Further, fire suppression—while absolutely necessary—can also cause problems. Sprinklers and hoses can damage surfaces, leaving the property stained and vulnerable to mold.
In the aftermath of a fire, here are six key strategies for addressing water damage, drying out a property, and preventing mold growth.
1. Remove All Standing Water
Extinguishing a blaze requires a lot of water—water that sticks around even when the flames go out. As an essential first step, building owners and facility managers should work with cleaning and restoration professionals to remove all standing water from the premises. This can be done with pumps, wet vacs and a number of other tools. Be sure to dispose of the water in a way that won’t overwhelm the property’s plumbing.
It’s also crucial to remove soaked materials: wet rugs, carpets and sheetrock should be moved (or disposed of) to prevent mold growth.
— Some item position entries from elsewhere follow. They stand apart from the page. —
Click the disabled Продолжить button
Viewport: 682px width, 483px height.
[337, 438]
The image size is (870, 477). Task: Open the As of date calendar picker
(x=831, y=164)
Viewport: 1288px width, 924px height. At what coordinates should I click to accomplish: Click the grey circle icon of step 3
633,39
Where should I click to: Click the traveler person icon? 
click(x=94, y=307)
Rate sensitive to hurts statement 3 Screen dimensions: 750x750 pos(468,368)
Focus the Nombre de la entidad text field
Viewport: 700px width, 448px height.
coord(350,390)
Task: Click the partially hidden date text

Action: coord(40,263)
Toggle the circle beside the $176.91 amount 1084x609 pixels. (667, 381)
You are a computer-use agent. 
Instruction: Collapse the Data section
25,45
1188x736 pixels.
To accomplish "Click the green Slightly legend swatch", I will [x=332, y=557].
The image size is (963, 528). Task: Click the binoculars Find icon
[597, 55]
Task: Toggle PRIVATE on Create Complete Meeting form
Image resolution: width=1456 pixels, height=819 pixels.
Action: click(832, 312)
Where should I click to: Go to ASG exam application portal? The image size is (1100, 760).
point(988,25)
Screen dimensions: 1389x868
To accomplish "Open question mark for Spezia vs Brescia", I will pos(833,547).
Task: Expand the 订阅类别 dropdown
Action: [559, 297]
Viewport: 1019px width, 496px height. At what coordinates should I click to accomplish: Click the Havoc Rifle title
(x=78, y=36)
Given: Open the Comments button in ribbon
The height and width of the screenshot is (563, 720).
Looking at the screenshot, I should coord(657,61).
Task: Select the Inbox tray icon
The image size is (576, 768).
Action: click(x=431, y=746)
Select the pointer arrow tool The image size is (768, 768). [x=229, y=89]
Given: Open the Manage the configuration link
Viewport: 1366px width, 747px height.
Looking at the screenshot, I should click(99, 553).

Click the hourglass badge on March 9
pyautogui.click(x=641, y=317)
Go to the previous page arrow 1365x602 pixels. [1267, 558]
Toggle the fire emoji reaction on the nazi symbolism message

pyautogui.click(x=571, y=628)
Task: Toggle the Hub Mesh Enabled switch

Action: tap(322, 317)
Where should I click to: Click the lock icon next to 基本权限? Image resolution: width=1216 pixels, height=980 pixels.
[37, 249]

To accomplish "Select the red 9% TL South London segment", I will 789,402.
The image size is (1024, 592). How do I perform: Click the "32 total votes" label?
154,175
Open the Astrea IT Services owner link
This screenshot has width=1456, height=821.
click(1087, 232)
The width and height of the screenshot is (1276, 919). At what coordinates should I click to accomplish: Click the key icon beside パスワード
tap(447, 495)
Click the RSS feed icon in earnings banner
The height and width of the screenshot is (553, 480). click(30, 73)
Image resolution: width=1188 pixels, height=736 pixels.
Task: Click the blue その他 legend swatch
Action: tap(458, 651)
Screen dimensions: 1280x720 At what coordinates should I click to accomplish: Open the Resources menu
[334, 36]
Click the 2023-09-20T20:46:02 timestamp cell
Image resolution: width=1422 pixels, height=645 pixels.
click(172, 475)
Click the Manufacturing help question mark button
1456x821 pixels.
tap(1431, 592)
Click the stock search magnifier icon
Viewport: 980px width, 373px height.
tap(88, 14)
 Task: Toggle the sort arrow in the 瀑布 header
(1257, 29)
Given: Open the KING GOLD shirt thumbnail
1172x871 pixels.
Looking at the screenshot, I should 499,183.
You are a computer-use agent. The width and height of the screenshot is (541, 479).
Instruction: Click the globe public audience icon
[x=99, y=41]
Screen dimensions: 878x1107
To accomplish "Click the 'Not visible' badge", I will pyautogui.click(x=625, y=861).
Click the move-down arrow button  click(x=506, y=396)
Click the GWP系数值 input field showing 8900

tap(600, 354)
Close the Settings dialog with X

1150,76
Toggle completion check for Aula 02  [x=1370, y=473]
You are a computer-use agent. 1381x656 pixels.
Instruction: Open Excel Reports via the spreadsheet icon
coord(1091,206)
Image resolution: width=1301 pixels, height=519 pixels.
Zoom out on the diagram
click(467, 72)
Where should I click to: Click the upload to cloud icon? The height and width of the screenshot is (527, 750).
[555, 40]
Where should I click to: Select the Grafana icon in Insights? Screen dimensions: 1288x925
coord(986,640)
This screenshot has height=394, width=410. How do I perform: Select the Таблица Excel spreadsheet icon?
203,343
During this initial step, safety is key. Owners, managers, and the professionals they work with should don rubber boots and gloves (to protect against electrocution) and masks (to protect against contaminated water).
2. Dry and Dehumidify
Once the standing water and water-logged materials are taken care of, the next step involves managing the remaining moisture. This requires maximum ventilation by opening all windows and doors. Strategically positioned high-velocity fans assist in maximizing air circulation, while commercial dehumidifiers efficiently condense water from the air, eliminating excess moisture.
Cleaning and restoration professionals can determine the size and number of fans and dehumidifiers to deploy—they range from portable models to larger industrial-grade units.
3. Disinfect All Wet Surfaces
All surfaces that came into contact with water—walls, floors, ceilings, furniture—should be disinfected. This will remove any chemicals used in the fire suppression, like firefighting foam. Disinfecting these surfaces also prevents mold from gaining a foothold and spreading. It’s far easier—and far less costly—to combat mold proactively, rather than after it proliferates.
4. Scout for Leaks
It’s possible for both the fire and the fire suppression to set the stage for future water damage, too. How? The blaze and the efforts to extinguish it can damage roofs and walls, giving rainwater a way into the property. They can also damage a building’s plumbing, creating leaks. For this reason, it’s crucial for owners and managers to collaborate with cleaning and restoration professionals and thoroughly inspect the property for any holes or broken pipes—and then swiftly fix them.
In the weeks and months after the fire, owners and managers should keep an eye out for discolored walls and ceilings and higher-than-usual water bills, all of which are signals of a potential leak.
5. Double Down on Mold Prevention
In addition to disinfecting all affected surfaces, experts can also apply mold inhibitors. These solutions contain chemicals like hydrogen peroxide and bleach, which can prevent mold growth and destroy existing mold. In cases where mold has deeply penetrated materials, the affected materials should be replaced rather than cleaned.
It's important to note that harsh chemicals like bleach can damage surfaces, so use them judiciously. Bleach has the potential to erode and discolor stone, corrode metal, break down wood and even warp certain plastics.
6. Maintain Low Humidity
Once the cleaning and restoration work is complete, building owners and facility managers should take care to maintain low humidity. In general, humidity levels within a building should stay between 30 and 50% to prevent mold growth. Proper ventilation and air circulation is key.
In some cases, ongoing use of dehumidifiers and air conditioners is necessary. Owners and managers can also invest in moisture-absorbing materials, placing silica gel packets or desiccants in humid areas like basements and bathrooms. Lastly, owners and managers can install humidity monitors, called hygrometers, to continuously stay abreast of humidity levels.
The aftermath of a fire is a stressful and hectic time for building owners and facility managers. However, it’s essential not to overlook water damage and mold mitigation. Properly drying a building after the fire is suppressed will prevent further headaches and damage. Owners and managers can work with cleaning and restoration professionals to ensure their property gets and stays dry.